* _EXERCISE DIRECTIONS_:
Convert the records below into a JSON list of strings, with one string for each line and blank lines left out.

(Dataset entries)
☆ ☆ ☆ ☆

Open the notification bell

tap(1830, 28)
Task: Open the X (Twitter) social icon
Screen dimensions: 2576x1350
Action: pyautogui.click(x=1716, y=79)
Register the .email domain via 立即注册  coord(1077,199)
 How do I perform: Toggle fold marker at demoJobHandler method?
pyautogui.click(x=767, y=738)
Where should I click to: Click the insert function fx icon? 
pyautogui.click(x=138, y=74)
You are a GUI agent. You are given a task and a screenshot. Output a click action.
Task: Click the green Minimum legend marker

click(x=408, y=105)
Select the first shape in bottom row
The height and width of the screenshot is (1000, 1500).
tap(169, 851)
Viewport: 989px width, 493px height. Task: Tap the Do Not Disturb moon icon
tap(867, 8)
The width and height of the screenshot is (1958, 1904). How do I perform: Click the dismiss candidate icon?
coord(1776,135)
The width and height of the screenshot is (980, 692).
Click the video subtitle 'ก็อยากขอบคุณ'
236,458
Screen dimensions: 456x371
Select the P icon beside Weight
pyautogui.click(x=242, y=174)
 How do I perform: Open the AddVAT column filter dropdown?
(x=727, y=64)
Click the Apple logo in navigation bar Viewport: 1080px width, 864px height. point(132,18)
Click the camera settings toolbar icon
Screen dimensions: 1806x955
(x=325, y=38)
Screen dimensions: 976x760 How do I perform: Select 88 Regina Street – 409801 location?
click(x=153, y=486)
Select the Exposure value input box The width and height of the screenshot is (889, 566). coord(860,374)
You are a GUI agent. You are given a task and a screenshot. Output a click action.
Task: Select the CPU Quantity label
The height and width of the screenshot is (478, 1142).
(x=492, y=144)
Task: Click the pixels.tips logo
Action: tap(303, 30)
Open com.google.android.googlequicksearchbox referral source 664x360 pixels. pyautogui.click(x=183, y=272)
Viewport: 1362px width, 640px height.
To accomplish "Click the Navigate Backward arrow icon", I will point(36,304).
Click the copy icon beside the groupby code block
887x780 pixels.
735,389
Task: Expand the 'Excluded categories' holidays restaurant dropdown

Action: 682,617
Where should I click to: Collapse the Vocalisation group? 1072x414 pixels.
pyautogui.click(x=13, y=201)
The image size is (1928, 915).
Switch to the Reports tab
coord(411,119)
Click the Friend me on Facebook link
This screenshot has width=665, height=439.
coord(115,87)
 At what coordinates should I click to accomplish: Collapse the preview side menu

☆ ☆ ☆ ☆

* _FINISHED TASK_:
[
  "Open the notification bell",
  "tap(1830, 28)",
  "Task: Open the X (Twitter) social icon",
  "Screen dimensions: 2576x1350",
  "Action: pyautogui.click(x=1716, y=79)",
  "Register the .email domain via 立即注册  coord(1077,199)",
  " How do I perform: Toggle fold marker at demoJobHandler method?",
  "pyautogui.click(x=767, y=738)",
  "Where should I click to: Click the insert function fx icon? ",
  "pyautogui.click(x=138, y=74)",
  "You are a GUI agent. You are given a task and a screenshot. Output a click action.",
  "Task: Click the green Minimum legend marker",
  "click(x=408, y=105)",
  "Select the first shape in bottom row",
  "The height and width of the screenshot is (1000, 1500).",
  "tap(169, 851)",
  "Viewport: 989px width, 493px height. Task: Tap the Do Not Disturb moon icon",
  "tap(867, 8)",
  "The width and height of the screenshot is (1958, 1904). How do I perform: Click the dismiss candidate icon?",
  "coord(1776,135)",
  "The width and height of the screenshot is (980, 692).",
  "Click the video subtitle 'ก็อยากขอบคุณ'",
  "236,458",
  "Screen dimensions: 456x371",
  "Select the P icon beside Weight",
  "pyautogui.click(x=242, y=174)",
  " How do I perform: Open the AddVAT column filter dropdown?",
  "(x=727, y=64)",
  "Click the Apple logo in navigation bar Viewport: 1080px width, 864px height. point(132,18)",
  "Click the camera settings toolbar icon",
  "Screen dimensions: 1806x955",
  "(x=325, y=38)",
  "Screen dimensions: 976x760 How do I perform: Select 88 Regina Street – 409801 location?",
  "click(x=153, y=486)",
  "Select the Exposure value input box The width and height of the screenshot is (889, 566). coord(860,374)",
  "You are a GUI agent. You are given a task and a screenshot. Output a click action.",
  "Task: Select the CPU Quantity label",
  "The height and width of the screenshot is (478, 1142).",
  "(x=492, y=144)",
  "Task: Click the pixels.tips logo",
  "Action: tap(303, 30)",
  "Open com.google.android.googlequicksearchbox referral source 664x360 pixels. pyautogui.click(x=183, y=272)",
  "Viewport: 1362px width, 640px height.",
  "To accomplish \"Click the Navigate Backward arrow icon\", I will point(36,304).",
  "Click the copy icon beside the groupby code block",
  "887x780 pixels.",
  "735,389",
  "Task: Expand the 'Excluded categories' holidays restaurant dropdown",
  "Action: 682,617",
  "Where should I click to: Collapse the Vocalisation group? 1072x414 pixels.",
  "pyautogui.click(x=13, y=201)",
  "The image size is (1928, 915).",
  "Switch to the Reports tab",
  "coord(411,119)",
  "Click the Friend me on Facebook link",
  "This screenshot has width=665, height=439.",
  "coord(115,87)",
  " At what coordinates should I click to accomplish: Collapse the preview side menu"
]